Maciej W. Rozycki wrote:
On Sat, 28 Jul 2007, Russell King wrote:
Essentially, any complex interrupt handler (such as an IDE interrupt
doing a multi-sector PIO transfer _in interrupt context_) can cause this
kind of starvation. That's why Linux 1.x had bottom halves - so that
the time consuming work could be moved out of the interrupt handler,
thereby causing minimal the blockage of other interrupts.
Unfortunately, that kind of design has been long since forgotten.

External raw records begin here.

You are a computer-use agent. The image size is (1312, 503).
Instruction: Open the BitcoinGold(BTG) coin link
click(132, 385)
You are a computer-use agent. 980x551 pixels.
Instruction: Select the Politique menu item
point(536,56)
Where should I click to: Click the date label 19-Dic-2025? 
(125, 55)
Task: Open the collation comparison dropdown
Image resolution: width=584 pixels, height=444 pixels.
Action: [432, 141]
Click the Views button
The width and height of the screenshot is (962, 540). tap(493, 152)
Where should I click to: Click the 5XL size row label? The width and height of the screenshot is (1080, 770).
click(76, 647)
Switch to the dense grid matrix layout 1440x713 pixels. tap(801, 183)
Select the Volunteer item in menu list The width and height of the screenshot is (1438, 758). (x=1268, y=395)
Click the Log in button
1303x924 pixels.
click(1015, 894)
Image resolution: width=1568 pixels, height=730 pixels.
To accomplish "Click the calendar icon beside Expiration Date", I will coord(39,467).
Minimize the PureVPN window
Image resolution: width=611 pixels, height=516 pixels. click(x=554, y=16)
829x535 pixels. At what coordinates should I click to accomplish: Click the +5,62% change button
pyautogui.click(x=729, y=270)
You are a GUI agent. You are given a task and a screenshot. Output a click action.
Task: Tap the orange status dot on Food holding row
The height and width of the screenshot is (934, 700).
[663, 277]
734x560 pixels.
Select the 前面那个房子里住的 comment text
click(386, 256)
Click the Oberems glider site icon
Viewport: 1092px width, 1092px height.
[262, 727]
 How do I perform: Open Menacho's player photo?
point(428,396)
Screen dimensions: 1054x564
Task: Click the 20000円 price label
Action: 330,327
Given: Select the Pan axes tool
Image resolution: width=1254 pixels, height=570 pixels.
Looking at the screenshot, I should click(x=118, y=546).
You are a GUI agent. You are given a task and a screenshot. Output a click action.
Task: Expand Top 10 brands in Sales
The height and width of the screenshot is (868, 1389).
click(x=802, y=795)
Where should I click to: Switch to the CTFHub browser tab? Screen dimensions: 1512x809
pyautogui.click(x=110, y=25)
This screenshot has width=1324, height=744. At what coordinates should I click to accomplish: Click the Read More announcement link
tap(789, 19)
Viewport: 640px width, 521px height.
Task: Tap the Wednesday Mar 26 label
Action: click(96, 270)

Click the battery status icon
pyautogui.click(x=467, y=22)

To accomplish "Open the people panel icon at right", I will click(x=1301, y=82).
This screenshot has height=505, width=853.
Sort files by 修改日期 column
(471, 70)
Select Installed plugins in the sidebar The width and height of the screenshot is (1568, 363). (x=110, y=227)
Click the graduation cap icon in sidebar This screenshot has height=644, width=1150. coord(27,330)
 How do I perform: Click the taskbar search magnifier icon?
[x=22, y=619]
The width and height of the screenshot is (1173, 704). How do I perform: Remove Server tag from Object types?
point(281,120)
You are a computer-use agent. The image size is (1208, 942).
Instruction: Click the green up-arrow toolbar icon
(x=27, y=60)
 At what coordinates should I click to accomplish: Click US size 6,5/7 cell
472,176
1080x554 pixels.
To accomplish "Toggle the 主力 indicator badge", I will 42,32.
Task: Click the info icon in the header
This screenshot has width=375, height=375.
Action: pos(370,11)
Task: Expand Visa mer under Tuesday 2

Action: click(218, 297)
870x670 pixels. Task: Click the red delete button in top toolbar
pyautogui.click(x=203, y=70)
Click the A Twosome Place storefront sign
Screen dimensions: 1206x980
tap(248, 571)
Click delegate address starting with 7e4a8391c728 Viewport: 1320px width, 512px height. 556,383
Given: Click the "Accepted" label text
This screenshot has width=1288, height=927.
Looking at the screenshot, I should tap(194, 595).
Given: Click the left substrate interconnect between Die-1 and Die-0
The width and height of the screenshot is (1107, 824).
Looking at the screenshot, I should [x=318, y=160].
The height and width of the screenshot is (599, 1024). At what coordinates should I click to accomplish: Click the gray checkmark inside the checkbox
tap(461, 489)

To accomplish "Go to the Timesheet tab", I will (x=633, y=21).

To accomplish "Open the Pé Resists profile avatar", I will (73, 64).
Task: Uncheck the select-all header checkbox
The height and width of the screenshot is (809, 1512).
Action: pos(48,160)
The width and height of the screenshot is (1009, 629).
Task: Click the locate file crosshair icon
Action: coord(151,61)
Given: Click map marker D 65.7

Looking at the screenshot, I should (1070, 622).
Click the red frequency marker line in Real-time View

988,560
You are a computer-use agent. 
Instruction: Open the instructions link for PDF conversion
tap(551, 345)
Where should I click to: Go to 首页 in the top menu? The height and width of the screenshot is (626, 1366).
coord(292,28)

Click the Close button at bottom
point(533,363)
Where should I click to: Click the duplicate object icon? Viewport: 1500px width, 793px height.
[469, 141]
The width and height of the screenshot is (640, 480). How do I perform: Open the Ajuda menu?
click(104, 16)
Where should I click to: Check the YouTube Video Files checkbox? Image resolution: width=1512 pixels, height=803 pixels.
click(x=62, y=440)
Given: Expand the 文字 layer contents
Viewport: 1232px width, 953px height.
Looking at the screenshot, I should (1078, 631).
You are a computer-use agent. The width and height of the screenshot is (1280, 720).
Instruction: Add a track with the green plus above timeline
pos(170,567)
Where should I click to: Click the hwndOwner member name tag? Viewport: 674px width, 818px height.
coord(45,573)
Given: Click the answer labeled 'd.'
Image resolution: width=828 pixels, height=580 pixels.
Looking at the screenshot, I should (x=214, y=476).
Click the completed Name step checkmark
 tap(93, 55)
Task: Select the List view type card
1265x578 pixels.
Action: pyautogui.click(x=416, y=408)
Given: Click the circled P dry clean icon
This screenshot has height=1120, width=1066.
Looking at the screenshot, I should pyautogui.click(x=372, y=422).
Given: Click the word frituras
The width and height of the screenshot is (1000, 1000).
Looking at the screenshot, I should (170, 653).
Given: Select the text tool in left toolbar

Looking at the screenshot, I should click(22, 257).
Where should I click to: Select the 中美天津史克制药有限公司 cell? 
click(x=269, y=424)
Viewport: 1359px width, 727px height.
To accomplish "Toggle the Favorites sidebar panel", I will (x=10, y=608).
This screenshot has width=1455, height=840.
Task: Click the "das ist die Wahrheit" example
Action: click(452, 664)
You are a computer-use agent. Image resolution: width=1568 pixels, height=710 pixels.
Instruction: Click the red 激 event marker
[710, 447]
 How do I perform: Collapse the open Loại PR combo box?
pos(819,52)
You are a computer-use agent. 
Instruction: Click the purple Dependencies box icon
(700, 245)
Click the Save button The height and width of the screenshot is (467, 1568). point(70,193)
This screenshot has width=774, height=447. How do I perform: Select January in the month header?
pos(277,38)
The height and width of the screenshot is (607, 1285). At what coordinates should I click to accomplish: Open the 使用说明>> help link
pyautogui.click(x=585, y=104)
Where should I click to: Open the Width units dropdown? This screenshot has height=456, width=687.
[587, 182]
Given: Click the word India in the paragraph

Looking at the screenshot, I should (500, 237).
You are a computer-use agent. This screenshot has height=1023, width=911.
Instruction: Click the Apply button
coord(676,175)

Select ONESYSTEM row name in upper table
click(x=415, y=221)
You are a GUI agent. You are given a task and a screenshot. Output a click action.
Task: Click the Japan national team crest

Apparantly modern machines are fast enough that it doesn't have to be
worried about anymore... Or are they?
I would guess it is not that the machines are fast enough, but that this
two-level processing makes things more complicated. Enough that most
people would not bother digging into it unless really forced. Only
occasional latency problems are probably not enough of a force.
I don't believe the speed of the machine has much to do with it,
as IDE PIO is always at pretty much the same speed (or slower)
regardless of the CPU speed.
Best case is about .120 usec per 16-bit word, but that doesn't often pan out
in practice. More typical is something closer to 1 usec per 16-bit word.
So, for multcount=16 (very common), best case is 16 * 256 * .120 = 491 usec,
plus extra overhead for reading the IDE status register (another usec or so),
and other stuff. Figure maybe 500usec total per interrupt for multcount=16
in the best case, or 4000usec in the worst case.
At 115200bps, we get a byte every 86 usec or so. Assuming the UART FIFO
is set to interrupt (warn) us at 12/16 full, we have 4*86 = 344 usec to
respond and de-assert RTS. Less than that in practice.
Conclusion: using IDE multisector PIO is not a good idea with high speed
serial transfers happening, since we cannot respond quickly enough.
It might be possible to set the buffer underrun threshold lower in the UART (?).
All that said, I doubt that his system is using IDE PIO in the first place.
Dunno how long IDE DMA interrupts take, but it's probably in the 20-50 usec range.